EGH Reportable Adverse Events (2008)
The following two adverse events were reported to the Indiana State Department of Health. To put these events in context, there were 12,945 patients discharged from Elkhart General in 2008 with an average length of stay of 4.55 days. In 2008, EGH recorded 180,703 outpatient visits. Both discharges and outpatient visits were significantly higher in 2008 compared to 2007.
1. Surgery performed on a wrong body part (December, 2008)
A patient was admitted for a herniated disc. Prior to the surgery an x-ray was taken and the vertebrae were counted to ensure the correct location (level) of the procedure. This practice is standard policy for such a surgery. At the end of the surgery another x-ray was taken which showed the incorrect location (level) was fused. After speaking with the surgeon, the family decided to add another procedure performed on the correct location. The surgery was completed with no complications.
ACTION: A complete review of the case and discussion was conducted with the surgical team regarding the Surgical Site Verification process. It was determined that the Time-Out process was conducted with the staff according to policy. The team did determine that all appropriate processes were followed even though patient obesity created surgical challenges making it difficult to identify anatomical geography.
2. Foreign object left in a patient after surgery (April, 2008)
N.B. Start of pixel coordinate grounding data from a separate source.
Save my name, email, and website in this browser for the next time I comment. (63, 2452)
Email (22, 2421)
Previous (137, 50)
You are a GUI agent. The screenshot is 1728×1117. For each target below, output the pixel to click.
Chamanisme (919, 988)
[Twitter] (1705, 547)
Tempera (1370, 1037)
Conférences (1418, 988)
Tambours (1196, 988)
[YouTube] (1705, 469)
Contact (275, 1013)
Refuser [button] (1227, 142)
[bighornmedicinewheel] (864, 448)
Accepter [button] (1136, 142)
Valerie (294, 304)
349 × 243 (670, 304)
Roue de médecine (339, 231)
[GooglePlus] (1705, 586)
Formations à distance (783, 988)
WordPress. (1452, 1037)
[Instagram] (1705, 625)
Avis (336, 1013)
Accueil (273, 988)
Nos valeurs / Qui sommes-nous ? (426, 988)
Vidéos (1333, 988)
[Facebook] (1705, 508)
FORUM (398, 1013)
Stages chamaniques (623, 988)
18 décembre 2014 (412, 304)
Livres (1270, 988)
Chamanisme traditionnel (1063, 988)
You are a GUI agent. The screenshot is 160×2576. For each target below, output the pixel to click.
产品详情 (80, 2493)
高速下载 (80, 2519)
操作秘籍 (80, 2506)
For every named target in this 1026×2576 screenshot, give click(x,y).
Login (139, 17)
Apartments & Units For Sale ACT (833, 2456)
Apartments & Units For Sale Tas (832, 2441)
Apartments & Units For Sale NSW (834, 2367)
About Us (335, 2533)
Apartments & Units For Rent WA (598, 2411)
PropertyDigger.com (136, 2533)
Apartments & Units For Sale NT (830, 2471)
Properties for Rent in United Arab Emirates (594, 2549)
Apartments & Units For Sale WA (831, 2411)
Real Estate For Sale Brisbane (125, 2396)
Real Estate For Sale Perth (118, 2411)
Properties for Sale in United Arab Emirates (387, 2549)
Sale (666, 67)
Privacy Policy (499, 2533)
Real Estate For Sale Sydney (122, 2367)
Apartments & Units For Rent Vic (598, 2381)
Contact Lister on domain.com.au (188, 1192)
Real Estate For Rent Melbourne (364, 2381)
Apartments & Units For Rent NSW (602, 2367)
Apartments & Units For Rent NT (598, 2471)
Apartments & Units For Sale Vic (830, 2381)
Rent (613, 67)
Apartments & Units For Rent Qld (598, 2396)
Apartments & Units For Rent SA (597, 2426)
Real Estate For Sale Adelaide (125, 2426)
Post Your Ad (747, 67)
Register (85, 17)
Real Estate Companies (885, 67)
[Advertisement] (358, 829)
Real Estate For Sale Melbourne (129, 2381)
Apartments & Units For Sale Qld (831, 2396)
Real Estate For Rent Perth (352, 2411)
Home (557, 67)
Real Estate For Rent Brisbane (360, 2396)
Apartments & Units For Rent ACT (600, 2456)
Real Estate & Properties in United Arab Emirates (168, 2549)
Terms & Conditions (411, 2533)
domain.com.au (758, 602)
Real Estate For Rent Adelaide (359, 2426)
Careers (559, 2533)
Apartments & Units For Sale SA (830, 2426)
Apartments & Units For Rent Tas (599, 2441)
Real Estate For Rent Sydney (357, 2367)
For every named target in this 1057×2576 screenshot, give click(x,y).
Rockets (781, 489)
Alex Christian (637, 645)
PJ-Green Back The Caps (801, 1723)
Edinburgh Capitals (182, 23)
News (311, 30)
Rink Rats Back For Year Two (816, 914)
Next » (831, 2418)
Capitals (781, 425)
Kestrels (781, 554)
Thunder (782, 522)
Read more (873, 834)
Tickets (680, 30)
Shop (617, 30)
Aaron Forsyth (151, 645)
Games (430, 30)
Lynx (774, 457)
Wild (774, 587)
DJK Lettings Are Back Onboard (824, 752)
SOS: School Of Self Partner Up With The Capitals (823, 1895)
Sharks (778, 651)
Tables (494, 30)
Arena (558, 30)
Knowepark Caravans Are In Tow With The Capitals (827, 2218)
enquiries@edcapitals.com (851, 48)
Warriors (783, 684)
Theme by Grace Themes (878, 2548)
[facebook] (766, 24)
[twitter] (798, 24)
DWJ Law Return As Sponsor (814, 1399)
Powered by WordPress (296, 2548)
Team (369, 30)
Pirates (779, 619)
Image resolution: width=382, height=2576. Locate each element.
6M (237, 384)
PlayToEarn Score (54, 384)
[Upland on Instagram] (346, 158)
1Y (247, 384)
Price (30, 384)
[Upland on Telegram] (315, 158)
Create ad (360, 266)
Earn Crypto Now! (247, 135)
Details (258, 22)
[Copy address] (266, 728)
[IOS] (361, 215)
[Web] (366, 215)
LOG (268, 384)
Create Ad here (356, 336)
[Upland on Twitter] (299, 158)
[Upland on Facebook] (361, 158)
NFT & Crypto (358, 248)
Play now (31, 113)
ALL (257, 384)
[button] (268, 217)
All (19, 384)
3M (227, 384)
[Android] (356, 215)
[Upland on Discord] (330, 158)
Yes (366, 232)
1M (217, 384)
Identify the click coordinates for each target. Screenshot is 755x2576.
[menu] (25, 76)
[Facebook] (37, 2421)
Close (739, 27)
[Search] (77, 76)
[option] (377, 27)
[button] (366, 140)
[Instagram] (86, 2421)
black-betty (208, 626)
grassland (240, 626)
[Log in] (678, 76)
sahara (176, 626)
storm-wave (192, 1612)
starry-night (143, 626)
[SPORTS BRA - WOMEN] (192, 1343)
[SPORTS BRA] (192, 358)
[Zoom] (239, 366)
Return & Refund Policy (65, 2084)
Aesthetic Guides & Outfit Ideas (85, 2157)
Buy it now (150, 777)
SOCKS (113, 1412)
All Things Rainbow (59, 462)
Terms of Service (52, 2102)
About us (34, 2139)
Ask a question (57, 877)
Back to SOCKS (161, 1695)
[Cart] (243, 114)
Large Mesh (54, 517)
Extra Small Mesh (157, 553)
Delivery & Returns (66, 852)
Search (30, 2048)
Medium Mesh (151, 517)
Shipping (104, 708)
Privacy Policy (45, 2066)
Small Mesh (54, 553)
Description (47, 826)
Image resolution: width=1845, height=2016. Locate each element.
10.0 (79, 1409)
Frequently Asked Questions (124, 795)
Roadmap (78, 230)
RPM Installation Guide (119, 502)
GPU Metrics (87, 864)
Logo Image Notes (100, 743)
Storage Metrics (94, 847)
A colectomy was performed on a patient for colon cancer. The surgical plan was for a laparoscopic surgical approach to be used which is less invasive for the patient. The surgeon encountered heavy abdominal scarring due to prior abdominal surgeries so it was determined that the surgery needed to be converted to an open surgical case. The procedure went well and the patient was taken to recovery in good condition. Six days after the procedure the patient was not meeting the expectations for recovery therefore a CT scan was done and it revealed that a sponge was retained in the abdomen. Full disclosure was made to the family and together the family and surgeon decided to proceed with another surgery to remove the sponge in an effort to prevent an infection. The procedure was performed and the sponge was removed without complications.
ACTION: A complete review of the case was conducted and it was determined that the first sponge count was completed and documented in the medical record however a second sponge count at the end of the procedure was not documented. It was determined that the sponge count policy was unclear. It was revised to specify the sponge count procedure and when the count should occur. There was some discussion of a possible extra sponge in the manufacturers pack.